Data under study:
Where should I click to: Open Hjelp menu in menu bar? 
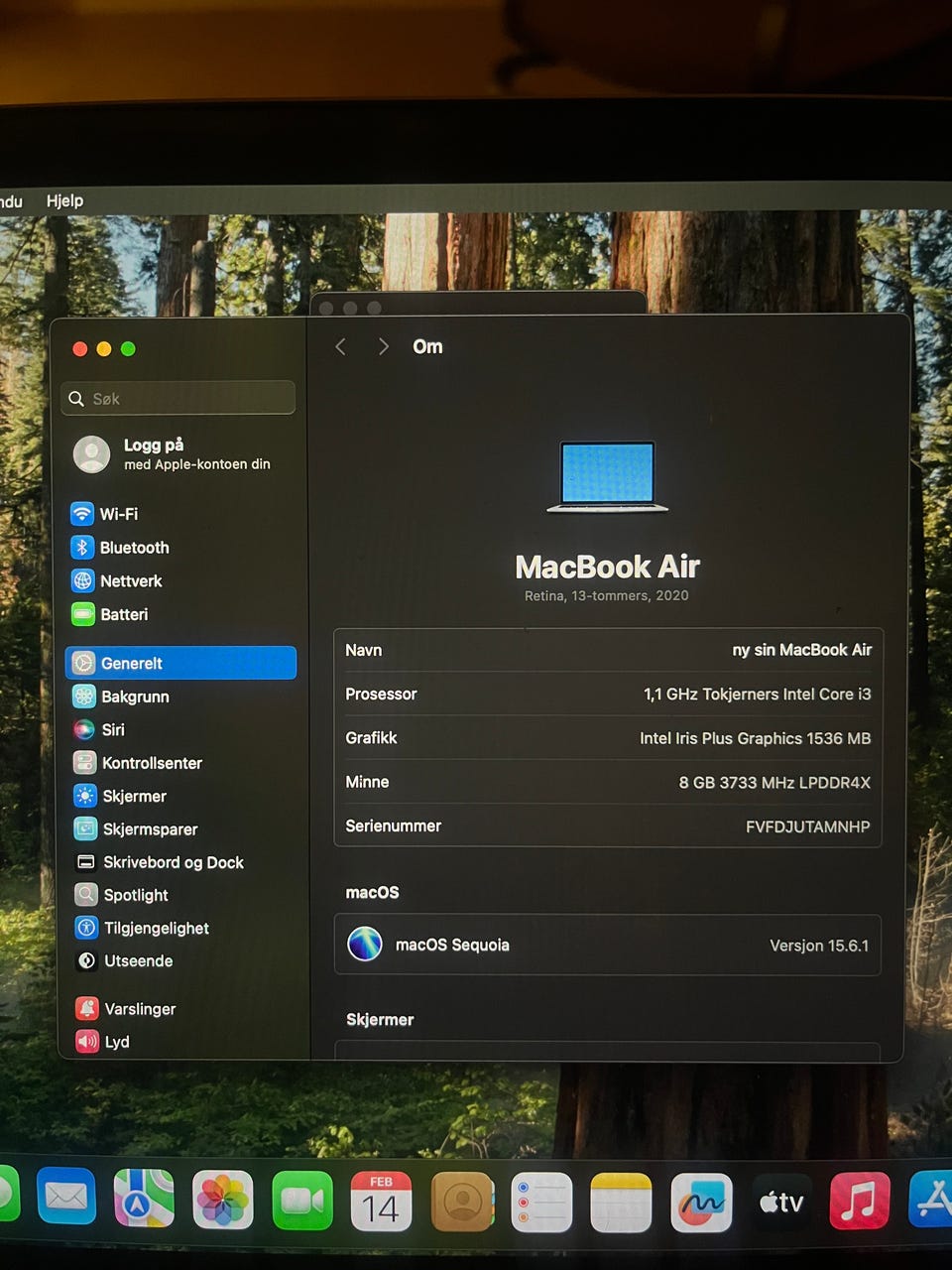[x=64, y=200]
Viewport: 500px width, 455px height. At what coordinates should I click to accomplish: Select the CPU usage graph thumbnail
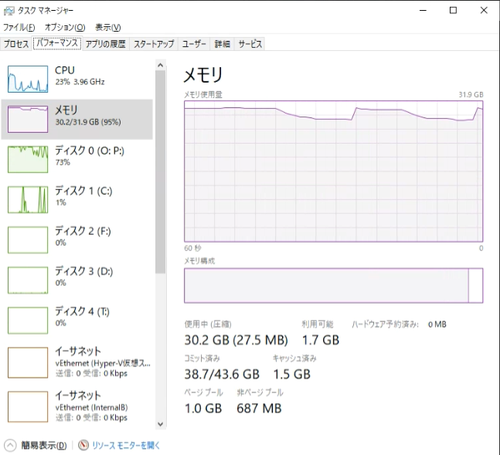point(28,79)
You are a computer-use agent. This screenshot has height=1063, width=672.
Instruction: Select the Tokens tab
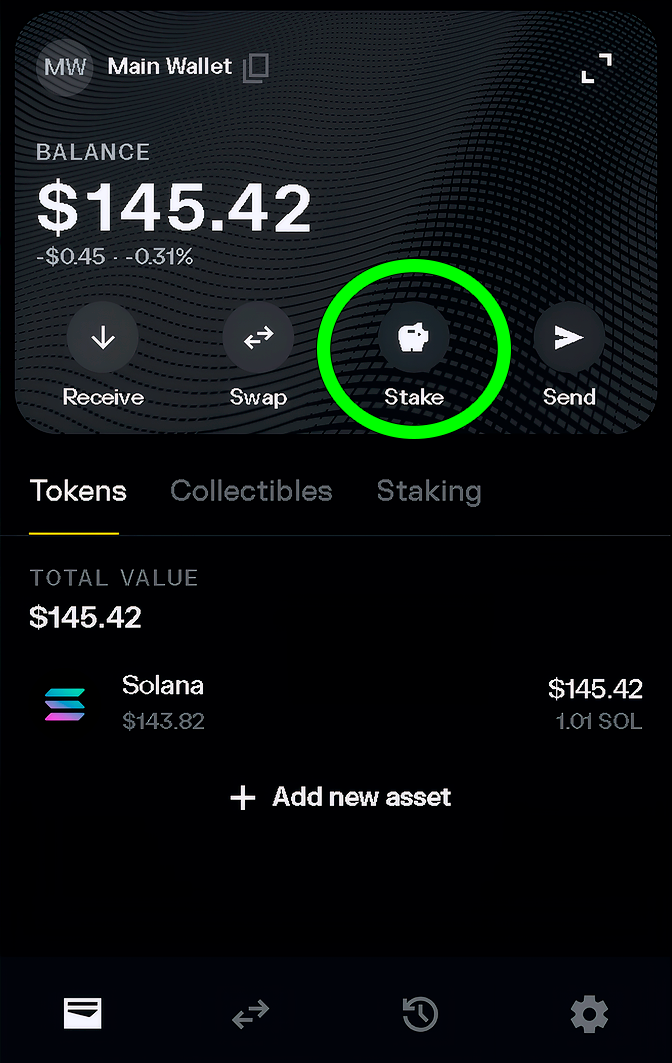point(78,491)
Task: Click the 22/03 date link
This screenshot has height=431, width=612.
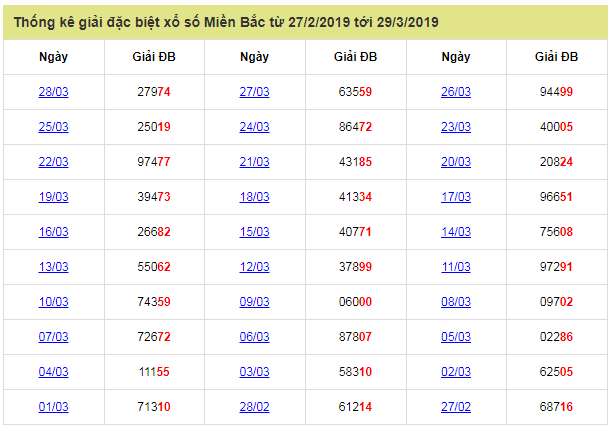Action: tap(53, 162)
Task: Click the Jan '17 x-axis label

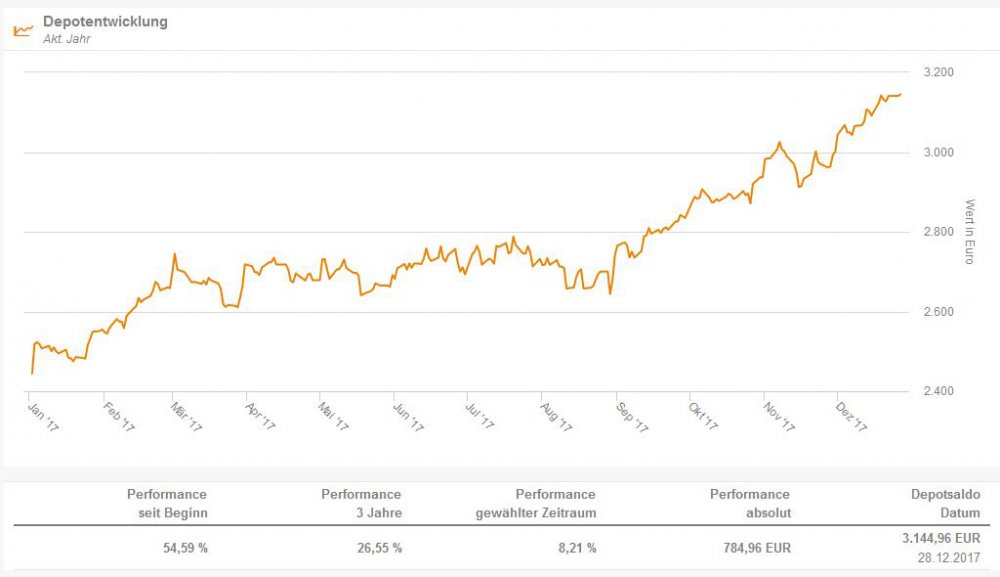Action: (x=42, y=416)
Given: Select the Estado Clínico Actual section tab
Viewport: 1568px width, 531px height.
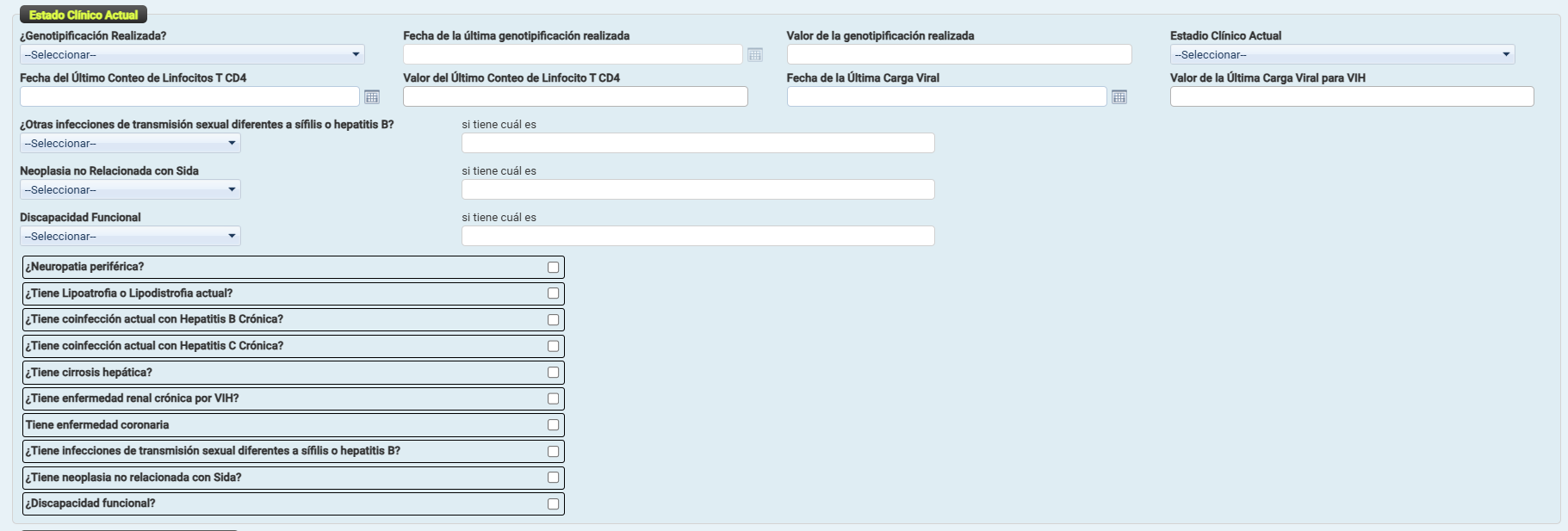Looking at the screenshot, I should (84, 15).
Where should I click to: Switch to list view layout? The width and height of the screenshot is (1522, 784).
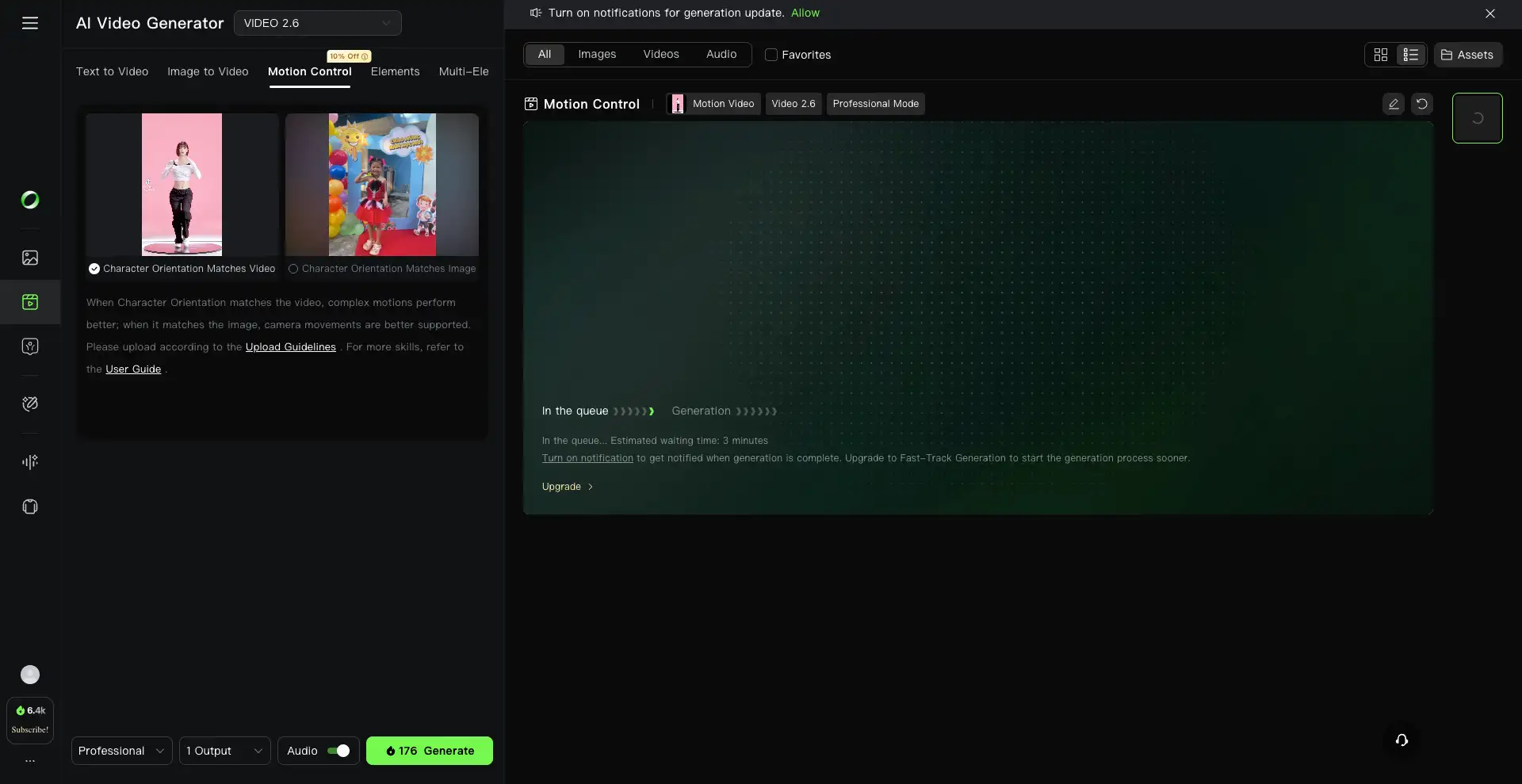[1410, 55]
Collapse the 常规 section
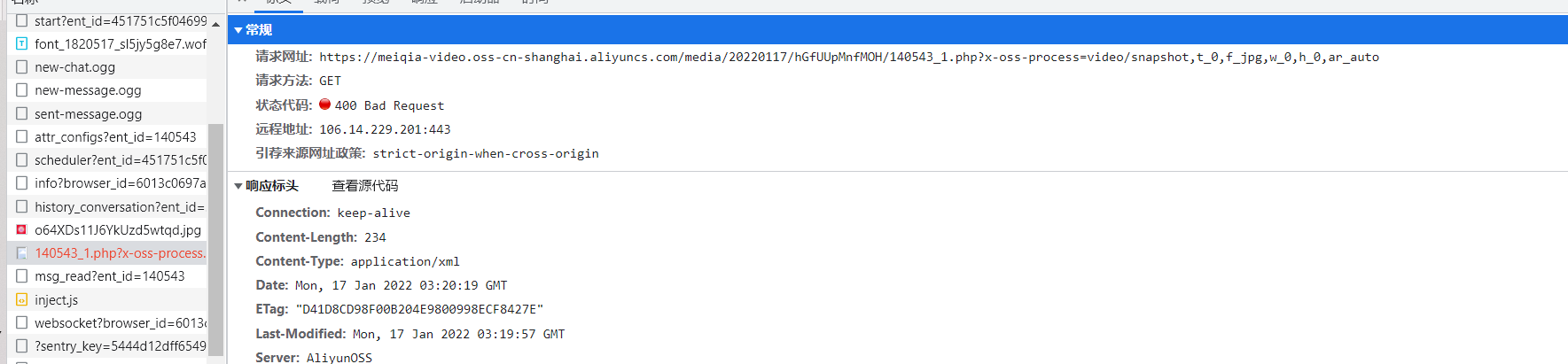The height and width of the screenshot is (364, 1568). click(238, 30)
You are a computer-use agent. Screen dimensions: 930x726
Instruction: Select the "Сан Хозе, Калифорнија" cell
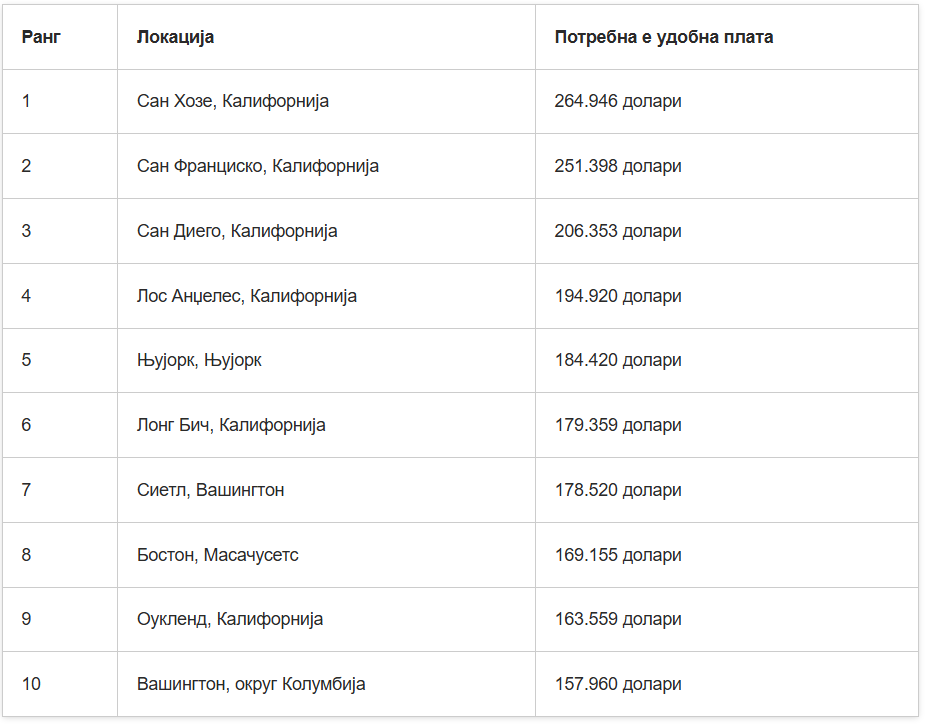pos(233,101)
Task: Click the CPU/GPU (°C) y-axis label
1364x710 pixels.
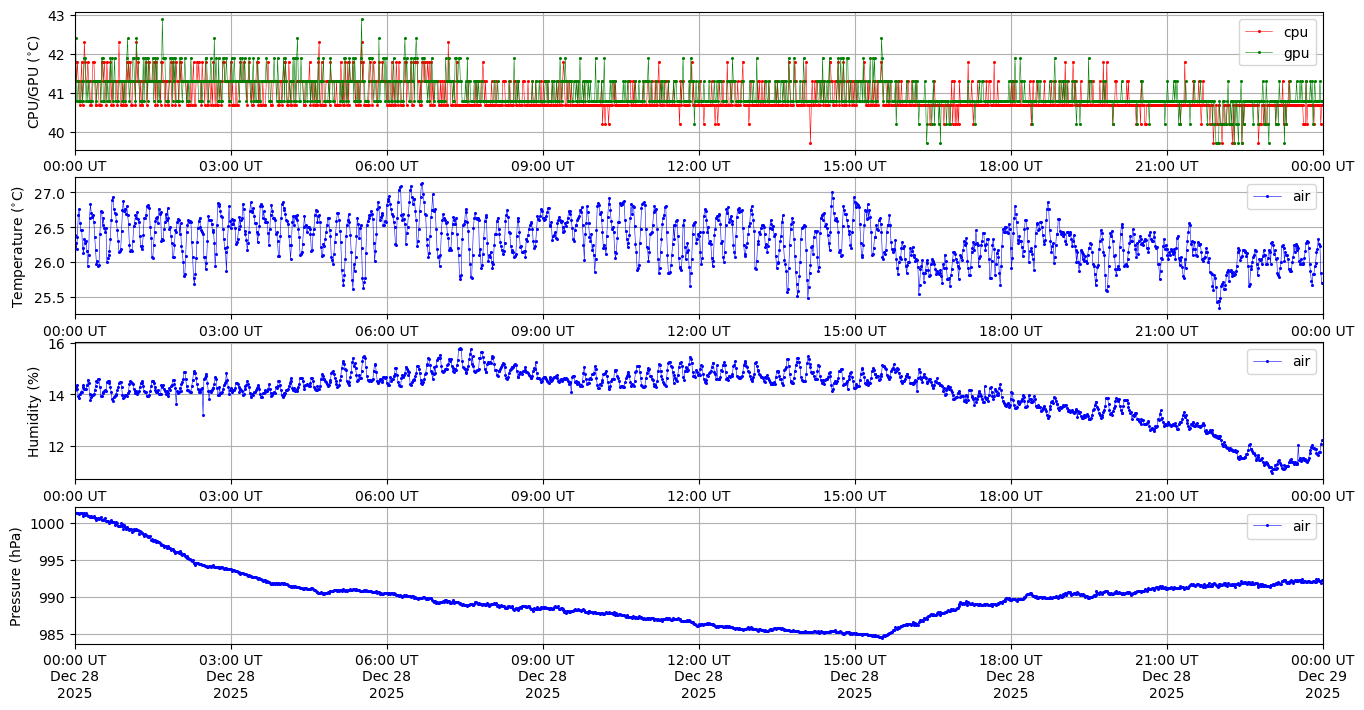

Work required: The reply must consist of the complete listing, reproduced exactly, with no images.

Reply to the task:
Where should I click to: Open Hjelp menu in menu bar? 
[x=64, y=200]
Viewport: 500px width, 455px height. At what coordinates should I click to accomplish: Select the CPU usage graph thumbnail
point(28,79)
You are a computer-use agent. This screenshot has height=1063, width=672.
Instruction: Select the Tokens tab
point(78,491)
Task: Click the 22/03 date link
This screenshot has height=431, width=612.
Action: tap(53, 162)
Task: Click the Jan '17 x-axis label

Action: (x=42, y=416)
Given: Select the Estado Clínico Actual section tab
Viewport: 1568px width, 531px height.
Looking at the screenshot, I should (84, 15).
Where should I click to: Switch to list view layout? The width and height of the screenshot is (1522, 784).
[1410, 55]
Collapse the 常规 section
The height and width of the screenshot is (364, 1568). click(238, 30)
You are a computer-use agent. Screen dimensions: 930x726
Instruction: Select the "Сан Хозе, Калифорнија" cell
pos(233,101)
Task: Click the CPU/GPU (°C) y-axis label
1364x710 pixels.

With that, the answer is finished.